Two decisions do not ordinarily a trend make. But when New York federal judges author two circuit court opinions, issued within approximately three months of each other, dismissing mail fraud claims for failing to satisfy the “mailing” requirement, it is worth noting.
As we recently addressed elsewhere in an article discussing the first of these two decisions, United States v. Phillips, it has long been taken as an article of faith that the mail fraud statute allows federal authorities to prosecute a virtually limitless variety of fraud schemes so long as they involve some use of the mails. As has been memorably stated: “[t]o federal prosecutors of white collar crime, the mail fraud statute is our Stradivarius, our Colt 45, our Louisville Slugger, our Cuisinart—and our true love. We may flirt with RICO, show off with 10b-5, and call the conspiracy law ‘darling,’ but we always come home to the virtues of 18 U.S.C. §1341, with its simplicity, adaptability, and comfortable familiarity.”
Indeed, perhaps because of the statute’s familiarity and flexibility, over the years scant attention has been paid to one potential limit on its breadth: the requirement that the mails be used not just “in connection with” the scheme, but “in furtherance” of the scheme. Phillips, and another more recent decision, Lundy v. Catholic Health System of Long Island Inc. rely on this limitation to dismiss mail fraud claims.
Philips, a decision by the Ninth Circuit Court of Appeals issued in late December 2012, was authored by visiting Southern District of New York Judge Jed Rakoff. The government prosecuted Phillips, the CEO of MOD Systems, Inc., for among other things, stealing money from MOD by submitting phony invoices for purported services to MOD. Phillips had the funds wired to a trust account held by his personal attorney, which funds were then forwarded to his girlfriend, who made personal expenditures on Phillips’ behalf, including the purchase of two Breguet watches, an investment in a startup company, and a condominium deposit.
The government sought to rely on the retailer’s mailing of a Breguet watch to Phillips to support a mail fraud charge. The Ninth Circuit held that this mailing was insufficient, because the success of the scheme in no way depended upon it. That the money fraudulently obtained from MOD was used to buy a watch and the watch dealer mailed it “was not a part of the scheme to defraud MOD and to obtain money from MOD – it was simply a byproduct of that scheme.” Because the fraud was successfully executed once the funds had been obtained from MOD on false pretenses and deposited, the subsequent use of the funds was extraneous, and the mailing of the watch was not “in furtherance” of the scheme.
Approximately three months after Phillips, on March 1, 2013, the Second Circuit Court of Appeals issued Lundy, a decision written by Chief Judge Dennis Jacobs for a panel that included retired Supreme Court Justice Sandra Day O’Connor. Lundy and other employees of a hospital group sued their employers for failure to adequately pay them for time worked during breaks, before and after scheduled shifts and during training sessions. The plaintiffs asserted claims under the labor laws, and claims under the federal Racketeer Influenced and Corrupt Organizations Act (“RICO”) predicated on violations of the mail fraud statute. The Second Circuit affirmed the dismissal of most of the labor law claims for failure to plead sufficient factual detail and other infirmities, but vacated the dismissal of one narrow category of those claims.
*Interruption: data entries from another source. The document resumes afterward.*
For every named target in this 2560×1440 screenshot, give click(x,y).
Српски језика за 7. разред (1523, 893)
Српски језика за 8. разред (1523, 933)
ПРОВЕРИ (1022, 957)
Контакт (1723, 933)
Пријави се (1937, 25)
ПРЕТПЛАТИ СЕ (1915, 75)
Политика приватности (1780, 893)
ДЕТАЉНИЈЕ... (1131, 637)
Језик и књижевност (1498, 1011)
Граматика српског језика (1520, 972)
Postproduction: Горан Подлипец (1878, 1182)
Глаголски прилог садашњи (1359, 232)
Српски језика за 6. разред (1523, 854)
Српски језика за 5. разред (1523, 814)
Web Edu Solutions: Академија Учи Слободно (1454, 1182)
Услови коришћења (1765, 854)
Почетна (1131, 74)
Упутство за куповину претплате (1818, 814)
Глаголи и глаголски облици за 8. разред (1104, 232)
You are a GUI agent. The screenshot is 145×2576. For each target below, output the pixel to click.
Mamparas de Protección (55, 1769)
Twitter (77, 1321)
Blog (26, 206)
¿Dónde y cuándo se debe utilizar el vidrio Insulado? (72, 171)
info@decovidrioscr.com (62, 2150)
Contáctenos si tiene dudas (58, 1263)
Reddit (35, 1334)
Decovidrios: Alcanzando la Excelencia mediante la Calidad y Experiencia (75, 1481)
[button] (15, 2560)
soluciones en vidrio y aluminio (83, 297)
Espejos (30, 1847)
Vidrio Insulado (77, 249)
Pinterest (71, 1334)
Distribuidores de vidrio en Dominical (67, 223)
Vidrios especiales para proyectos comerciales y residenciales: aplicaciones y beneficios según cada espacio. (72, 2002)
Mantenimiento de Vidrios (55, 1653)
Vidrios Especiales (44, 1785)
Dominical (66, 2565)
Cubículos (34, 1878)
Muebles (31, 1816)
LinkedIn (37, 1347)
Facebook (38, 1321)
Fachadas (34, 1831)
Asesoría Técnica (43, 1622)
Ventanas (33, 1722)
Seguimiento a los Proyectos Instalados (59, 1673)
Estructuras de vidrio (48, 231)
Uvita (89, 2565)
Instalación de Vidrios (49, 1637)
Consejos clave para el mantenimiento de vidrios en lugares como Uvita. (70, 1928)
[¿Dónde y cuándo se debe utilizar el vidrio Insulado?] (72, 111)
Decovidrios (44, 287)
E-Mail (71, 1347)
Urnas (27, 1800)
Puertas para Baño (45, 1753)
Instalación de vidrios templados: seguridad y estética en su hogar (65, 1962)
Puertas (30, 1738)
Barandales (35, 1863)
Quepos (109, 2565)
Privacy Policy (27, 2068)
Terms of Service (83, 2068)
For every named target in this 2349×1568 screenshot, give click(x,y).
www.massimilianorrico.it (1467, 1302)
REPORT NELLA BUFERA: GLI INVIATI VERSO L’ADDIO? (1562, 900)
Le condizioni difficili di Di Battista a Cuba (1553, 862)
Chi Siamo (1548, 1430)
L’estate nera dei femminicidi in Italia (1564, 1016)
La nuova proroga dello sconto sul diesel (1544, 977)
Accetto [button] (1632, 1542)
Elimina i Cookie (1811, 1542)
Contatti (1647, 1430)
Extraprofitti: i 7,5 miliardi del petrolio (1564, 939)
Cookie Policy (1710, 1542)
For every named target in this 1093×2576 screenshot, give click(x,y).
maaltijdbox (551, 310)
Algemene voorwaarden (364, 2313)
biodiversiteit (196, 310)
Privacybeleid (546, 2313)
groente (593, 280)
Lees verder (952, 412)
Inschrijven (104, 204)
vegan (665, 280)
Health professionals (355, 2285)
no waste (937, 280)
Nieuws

As to the RICO claims, the plaintiffs’ mail fraud allegations were based on the defendants’ mailing of “misleading payroll checks” on the theory that they concealed the employees’ underpayment and “misled them into believing that they were being paid properly.” The Second Circuit affirmed the dismissal of the RICO claims because they were not pleaded with sufficient particularity, and also because the mailings were not “in furtherance” of any fraudulent scheme. The Court found that “the mailing of pay stubs cannot further the fraudulent scheme because the pay stubs would have revealed (not concealed) that Plaintiffs were not being paid” all that was due to them. Because the mailings increased the probability of detection of the mailer, they could not support a mail fraud charge.
Care should be taken not to overstate the significance of Phillips and Lundy. They apply established precedent. Lundy involved civil claims, not criminal charges by a prosecutor, and the court found that those claims had other fundamental weaknesses. But because it is uncommon for a mail fraud charge to fall short on the mailing requirement, it is fair to ask whether these two rulings are just a coincidence, or perhaps a signal of greater willingness by judges in the Second Circuit to use at least one means to rein in the longtime favorite statute of federal white collar prosecutors.